ФРАГМЕНТ ДОКУМЕНТА =>
===============

От Олег К
К Руслан
Дата 01.08.2001 22:19:35
Рубрики Прочее;

Про "Ленинградское дело" и доклад по журналам.

 
>
 
> Просто писала она не ПиАр,
 
 
Давайте корректно пользоваться понятиями. ПиАр к той эпохе отнести ну никак нельзя.
 
 
>не про стойки или подвиги и руководство партии не славили вот и все. Также как и других перечислять всех я думаю нет смысла.
 
 
А Вы простите у Ахматовой и Зощенко что читали?
 
В России были писатели, и отнюдь никто их не заставлял писать про партию и про стройки. На эти темы написать желающих было всегда выше крыши — коньюктура-с. Еще раз повторяю — меньше читайте «Огонька» и больше серьезной литературы.
 
 
 
>
 
> Ну разве что не посадили и не растреляли. И что жиды подсунули патриоту Жданову выступление на Ахматову.
 
>
 
Руслан, я уже начинаю Вам искренне сочувствовать, не нельзя же быть таким прямолинейным, все что не укладывается в генеральную линию очередного агитпропа Вы отвергаете, а все что укладывается, вам ясно как день. Вот кусок статьи с попыткой анализа тех явлений.

===============

ИСХОДНЫЙ МАТЕРИАЛ =>
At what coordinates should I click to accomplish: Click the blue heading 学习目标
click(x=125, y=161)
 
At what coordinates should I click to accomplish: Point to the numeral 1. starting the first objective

===============

ЗАДАНИЕ => Выпишите в порядке появления все имена и фамилии людей из фрагмента документа о «Ленинградском деле», по одному разу и в именительном падеже.

ПОЛНЫЙ ОТВЕТ => Олег К, Руслан, Ахматова, Зощенко, Жданов